In home games, it’s fairly common to see a referee — urged on by throngs of chanting home supporters — sanction or discipline away players more often while doling out relatively lenient decisions for home players, even when harsh tackles are carried out equally by both sides.

But researchers note in their study that referee decisions are influenced by a host of biases and circumstances.
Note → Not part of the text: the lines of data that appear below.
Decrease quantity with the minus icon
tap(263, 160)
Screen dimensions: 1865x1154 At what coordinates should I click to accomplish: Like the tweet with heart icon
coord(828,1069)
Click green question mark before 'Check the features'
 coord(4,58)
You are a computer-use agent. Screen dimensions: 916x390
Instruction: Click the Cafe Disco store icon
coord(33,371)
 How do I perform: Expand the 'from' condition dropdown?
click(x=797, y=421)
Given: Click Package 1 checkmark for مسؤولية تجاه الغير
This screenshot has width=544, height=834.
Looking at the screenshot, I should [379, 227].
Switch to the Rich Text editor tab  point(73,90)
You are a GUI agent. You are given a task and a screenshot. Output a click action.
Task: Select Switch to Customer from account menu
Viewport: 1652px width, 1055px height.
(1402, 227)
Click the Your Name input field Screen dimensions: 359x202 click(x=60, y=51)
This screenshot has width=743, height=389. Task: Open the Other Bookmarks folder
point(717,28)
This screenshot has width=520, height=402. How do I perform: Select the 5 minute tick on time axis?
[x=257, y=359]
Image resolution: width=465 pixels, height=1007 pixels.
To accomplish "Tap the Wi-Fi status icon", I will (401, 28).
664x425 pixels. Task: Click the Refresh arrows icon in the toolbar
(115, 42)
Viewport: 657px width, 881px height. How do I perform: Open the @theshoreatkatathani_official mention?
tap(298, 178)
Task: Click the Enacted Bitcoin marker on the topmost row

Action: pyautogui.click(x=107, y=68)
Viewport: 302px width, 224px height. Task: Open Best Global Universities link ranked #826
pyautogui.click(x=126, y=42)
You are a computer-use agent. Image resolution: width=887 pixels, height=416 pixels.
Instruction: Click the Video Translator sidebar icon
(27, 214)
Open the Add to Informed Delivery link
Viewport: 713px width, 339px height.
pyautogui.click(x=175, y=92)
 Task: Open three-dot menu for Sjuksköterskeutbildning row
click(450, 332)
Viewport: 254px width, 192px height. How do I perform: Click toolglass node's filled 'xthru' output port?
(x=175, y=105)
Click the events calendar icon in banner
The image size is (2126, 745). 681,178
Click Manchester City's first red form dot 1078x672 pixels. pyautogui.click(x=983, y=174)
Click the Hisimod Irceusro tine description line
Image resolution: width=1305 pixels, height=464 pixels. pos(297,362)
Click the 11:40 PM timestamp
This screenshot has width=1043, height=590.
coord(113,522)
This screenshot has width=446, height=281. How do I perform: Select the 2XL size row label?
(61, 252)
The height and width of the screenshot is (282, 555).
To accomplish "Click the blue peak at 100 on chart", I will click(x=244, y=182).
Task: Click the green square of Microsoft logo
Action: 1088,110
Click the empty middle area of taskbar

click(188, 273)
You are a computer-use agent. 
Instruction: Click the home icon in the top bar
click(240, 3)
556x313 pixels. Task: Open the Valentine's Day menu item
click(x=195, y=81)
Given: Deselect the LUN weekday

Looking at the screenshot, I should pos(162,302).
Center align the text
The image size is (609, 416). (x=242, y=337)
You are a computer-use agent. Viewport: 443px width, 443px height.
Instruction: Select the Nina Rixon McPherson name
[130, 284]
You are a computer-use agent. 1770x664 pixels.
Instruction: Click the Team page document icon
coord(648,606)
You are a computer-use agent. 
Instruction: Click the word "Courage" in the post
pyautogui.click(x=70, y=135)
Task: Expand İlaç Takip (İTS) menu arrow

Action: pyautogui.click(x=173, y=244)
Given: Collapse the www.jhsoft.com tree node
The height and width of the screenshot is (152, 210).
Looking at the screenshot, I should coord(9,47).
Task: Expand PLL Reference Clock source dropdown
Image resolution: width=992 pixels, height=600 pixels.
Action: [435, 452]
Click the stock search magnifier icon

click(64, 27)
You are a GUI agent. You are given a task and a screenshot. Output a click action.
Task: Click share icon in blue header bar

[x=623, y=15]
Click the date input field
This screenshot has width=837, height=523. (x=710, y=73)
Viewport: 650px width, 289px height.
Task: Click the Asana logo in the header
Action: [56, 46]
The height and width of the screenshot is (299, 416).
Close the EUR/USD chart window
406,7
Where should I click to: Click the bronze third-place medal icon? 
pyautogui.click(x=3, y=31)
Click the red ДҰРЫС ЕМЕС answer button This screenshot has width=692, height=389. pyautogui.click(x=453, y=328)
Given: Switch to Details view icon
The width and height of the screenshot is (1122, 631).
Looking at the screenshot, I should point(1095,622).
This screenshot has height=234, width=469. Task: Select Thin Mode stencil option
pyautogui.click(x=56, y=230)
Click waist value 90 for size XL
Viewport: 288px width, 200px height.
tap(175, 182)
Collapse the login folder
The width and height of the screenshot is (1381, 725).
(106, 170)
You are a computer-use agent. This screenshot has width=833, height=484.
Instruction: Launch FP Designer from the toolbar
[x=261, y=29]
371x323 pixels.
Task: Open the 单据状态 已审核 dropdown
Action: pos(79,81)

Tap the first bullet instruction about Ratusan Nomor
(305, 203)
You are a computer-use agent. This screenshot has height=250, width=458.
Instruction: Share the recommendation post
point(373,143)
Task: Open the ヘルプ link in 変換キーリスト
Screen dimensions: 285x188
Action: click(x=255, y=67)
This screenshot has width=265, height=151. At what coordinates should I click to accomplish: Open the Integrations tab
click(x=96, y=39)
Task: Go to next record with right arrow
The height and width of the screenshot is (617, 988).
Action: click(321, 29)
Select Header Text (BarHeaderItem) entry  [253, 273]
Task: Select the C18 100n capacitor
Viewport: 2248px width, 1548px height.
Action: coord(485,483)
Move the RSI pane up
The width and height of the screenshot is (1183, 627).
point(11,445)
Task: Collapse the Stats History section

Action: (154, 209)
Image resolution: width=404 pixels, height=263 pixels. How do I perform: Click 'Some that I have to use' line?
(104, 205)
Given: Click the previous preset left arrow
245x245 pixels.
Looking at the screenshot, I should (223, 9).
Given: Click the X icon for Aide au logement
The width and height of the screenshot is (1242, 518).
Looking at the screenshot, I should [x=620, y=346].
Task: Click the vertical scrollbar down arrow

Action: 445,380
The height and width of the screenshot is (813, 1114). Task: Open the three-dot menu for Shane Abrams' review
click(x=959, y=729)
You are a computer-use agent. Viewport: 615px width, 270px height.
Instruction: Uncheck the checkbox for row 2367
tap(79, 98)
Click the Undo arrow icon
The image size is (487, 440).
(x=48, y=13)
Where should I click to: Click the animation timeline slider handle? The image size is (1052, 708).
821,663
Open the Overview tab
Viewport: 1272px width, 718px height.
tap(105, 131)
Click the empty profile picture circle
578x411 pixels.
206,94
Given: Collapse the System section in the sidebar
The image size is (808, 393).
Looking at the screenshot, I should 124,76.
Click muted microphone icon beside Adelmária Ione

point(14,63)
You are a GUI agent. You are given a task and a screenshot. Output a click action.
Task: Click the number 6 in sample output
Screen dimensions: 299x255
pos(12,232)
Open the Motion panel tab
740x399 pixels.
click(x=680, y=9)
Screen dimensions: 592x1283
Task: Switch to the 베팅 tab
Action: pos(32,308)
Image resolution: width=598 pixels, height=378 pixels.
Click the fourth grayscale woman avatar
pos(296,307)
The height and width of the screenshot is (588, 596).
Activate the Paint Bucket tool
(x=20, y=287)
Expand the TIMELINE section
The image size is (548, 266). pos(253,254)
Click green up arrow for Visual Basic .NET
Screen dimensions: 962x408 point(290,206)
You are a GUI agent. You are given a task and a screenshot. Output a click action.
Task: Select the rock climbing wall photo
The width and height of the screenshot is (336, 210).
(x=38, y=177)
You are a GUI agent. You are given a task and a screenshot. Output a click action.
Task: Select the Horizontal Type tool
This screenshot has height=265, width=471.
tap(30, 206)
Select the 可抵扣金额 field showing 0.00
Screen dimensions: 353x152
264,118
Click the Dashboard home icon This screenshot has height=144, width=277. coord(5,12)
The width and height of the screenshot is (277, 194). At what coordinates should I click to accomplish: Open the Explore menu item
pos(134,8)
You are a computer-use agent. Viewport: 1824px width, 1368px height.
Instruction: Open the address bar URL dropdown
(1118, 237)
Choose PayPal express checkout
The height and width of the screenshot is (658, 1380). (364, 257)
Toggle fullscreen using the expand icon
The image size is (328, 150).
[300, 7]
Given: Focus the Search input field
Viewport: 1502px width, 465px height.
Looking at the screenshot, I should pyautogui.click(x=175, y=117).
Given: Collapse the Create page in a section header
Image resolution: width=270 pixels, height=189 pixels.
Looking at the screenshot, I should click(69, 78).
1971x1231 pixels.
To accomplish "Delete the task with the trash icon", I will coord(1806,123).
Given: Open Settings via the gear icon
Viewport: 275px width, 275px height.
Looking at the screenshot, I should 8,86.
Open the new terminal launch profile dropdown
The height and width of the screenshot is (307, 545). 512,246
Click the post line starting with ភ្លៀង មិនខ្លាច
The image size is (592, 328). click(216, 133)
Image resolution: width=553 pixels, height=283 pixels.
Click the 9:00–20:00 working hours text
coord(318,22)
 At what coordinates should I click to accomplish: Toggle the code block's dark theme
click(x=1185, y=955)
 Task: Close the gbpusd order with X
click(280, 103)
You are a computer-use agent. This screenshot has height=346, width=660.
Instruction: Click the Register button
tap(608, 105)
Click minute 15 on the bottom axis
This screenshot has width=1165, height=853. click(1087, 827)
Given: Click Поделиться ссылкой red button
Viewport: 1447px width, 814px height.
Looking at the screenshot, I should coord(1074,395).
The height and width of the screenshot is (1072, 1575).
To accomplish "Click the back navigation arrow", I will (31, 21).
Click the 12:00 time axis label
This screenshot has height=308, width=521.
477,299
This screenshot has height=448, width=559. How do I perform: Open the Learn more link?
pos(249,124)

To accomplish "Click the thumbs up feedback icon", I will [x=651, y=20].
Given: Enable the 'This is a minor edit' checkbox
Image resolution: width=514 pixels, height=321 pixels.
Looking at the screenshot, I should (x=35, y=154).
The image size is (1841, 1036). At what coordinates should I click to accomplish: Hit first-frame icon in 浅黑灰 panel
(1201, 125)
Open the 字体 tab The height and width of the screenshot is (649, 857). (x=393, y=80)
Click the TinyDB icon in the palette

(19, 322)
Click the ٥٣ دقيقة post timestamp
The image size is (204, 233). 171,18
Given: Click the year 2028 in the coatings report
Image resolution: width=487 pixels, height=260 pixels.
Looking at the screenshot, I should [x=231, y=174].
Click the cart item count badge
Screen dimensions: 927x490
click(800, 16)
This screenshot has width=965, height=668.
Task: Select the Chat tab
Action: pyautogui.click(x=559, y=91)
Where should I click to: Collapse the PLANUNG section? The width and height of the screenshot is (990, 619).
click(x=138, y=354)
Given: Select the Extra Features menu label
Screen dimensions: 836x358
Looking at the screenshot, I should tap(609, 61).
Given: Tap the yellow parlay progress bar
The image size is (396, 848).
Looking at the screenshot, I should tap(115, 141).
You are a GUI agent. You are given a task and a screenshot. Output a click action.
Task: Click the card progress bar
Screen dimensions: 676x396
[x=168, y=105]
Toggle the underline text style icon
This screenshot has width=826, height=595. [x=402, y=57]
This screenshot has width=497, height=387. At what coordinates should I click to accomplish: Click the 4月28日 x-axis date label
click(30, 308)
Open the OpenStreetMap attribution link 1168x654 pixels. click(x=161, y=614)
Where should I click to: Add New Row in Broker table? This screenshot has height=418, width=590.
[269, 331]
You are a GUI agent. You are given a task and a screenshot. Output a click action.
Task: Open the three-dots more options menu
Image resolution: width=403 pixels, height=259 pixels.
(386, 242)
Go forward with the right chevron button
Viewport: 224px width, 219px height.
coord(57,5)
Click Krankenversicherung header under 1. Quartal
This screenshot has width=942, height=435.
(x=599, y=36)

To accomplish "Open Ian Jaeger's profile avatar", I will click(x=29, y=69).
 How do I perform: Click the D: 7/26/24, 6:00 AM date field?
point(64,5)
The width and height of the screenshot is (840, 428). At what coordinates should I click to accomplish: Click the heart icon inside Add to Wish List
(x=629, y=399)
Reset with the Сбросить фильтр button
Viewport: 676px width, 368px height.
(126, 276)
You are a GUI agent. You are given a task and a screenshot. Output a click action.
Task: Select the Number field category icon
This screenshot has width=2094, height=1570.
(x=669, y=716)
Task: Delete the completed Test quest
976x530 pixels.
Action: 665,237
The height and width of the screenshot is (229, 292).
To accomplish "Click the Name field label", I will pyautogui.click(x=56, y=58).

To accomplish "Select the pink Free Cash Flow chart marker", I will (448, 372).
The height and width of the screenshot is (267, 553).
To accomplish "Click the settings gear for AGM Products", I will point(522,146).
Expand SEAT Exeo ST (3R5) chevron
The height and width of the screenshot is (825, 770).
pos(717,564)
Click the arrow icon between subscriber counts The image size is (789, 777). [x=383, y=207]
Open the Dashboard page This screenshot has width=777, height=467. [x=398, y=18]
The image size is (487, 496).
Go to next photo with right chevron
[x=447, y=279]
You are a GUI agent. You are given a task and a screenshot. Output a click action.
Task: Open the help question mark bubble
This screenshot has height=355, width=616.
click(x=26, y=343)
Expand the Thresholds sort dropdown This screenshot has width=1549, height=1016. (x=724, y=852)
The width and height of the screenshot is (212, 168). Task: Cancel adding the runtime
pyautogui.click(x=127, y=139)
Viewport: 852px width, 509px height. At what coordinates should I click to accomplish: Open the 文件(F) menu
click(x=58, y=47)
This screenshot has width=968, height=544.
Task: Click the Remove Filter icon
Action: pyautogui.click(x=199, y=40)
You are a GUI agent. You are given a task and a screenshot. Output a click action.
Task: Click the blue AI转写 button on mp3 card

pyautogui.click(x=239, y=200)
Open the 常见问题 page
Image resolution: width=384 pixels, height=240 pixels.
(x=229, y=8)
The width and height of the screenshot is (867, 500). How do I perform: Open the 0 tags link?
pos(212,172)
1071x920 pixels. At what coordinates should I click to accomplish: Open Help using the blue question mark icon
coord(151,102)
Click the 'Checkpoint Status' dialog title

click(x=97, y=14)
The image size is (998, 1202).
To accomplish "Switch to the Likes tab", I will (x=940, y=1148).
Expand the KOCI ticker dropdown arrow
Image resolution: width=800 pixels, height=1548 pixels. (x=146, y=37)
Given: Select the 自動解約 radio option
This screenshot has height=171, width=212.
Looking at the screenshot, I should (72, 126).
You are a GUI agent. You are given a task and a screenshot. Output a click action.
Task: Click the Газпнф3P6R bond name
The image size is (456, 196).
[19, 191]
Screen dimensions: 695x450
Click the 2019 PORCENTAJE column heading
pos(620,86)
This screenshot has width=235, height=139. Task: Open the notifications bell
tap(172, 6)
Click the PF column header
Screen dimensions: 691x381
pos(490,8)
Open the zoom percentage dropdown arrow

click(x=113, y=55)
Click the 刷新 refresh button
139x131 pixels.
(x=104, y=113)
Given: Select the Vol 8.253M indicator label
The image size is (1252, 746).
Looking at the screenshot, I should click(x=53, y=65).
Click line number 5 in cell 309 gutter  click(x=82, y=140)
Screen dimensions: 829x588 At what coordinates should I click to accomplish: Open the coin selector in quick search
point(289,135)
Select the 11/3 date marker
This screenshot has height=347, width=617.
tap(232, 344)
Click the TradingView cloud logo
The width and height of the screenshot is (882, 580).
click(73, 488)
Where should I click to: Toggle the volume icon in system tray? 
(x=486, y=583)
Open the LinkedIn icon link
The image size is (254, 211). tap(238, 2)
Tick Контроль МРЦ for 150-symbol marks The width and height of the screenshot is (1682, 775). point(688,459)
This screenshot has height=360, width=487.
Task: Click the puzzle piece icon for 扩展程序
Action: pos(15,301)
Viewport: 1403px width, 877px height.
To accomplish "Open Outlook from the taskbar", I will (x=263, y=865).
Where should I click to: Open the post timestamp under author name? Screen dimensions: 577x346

They found the “crowd-induced referee bias” faded when spectators were barred from filing out stadium columns.

The findings revealed referee decisions no longer sided more with home teams and that both teams playing without spectators deployed equally aggressive attacking styles, according to the study published Wednesday in the journal PloS ONE.

“For disciplinary sanctions, no significant differences are present in absence of spectators anymore, except for yellow cards that show a slight home disadvantage with home teams receiving more yellow cards,” the study stated. “This is clear evidence that the referee bias completely disappears or is even slightly reversed in empty stadiums.”

Perhaps the most jarring finding is that even without the enthralled, intimidating energy of home supporters in a stadium, the phenomenon of home field advantage persisted during the pandemic.

It’s notable that away teams have to travel long distances and may feel fatigued during matches and that home teams may perform better under the weight of pressure from their local supporters, news media and others.

“Our results show that although the relevant parameters, such as goal kicks and yellow and red cards remain very similar without supporters, this has only a limited effect on the actual home advantage when directly comparing pre-Covid-19 matches with supporters and those played during the pandemic without supporters,” Memmert said.

Researchers’ findings regarding home field advantage appeared to extend directly to amateur football matches, which are typically played with relatively fewer or zero spectators, according to study co-author Matthias Weigelt, co-author from Paderborn University in Germany.

“We also looked at almost 6,000 games from the Kreisliga A (District Premier League) and saw that home-field advantage applies not only to professionals but also to recreational kickers, even though they rarely, if ever, get to enjoy full stands and loud chanting fans,” Weigelt said.

Home teams continued to win even without the recognizable benefits of having home supporters present for home games.

Researchers said a number of factors should be considered but that the impact of the pandemic, and the strict health measures it required, still needs to be examined in order to understand home field advantage.

“When drawing conclusions on the causes for home advantage, interactions between conceivable causes need to be considered, such as a possible influence of crowd presence on territoriality, familiarity, and psychological effects of expectations,” the study said. “These could include attempts to increase familiarity in home matches, minimize travel exhaustion, stimulate territoriality or ensure that player expectation and tactical adjustments in away matches do not hinder success.”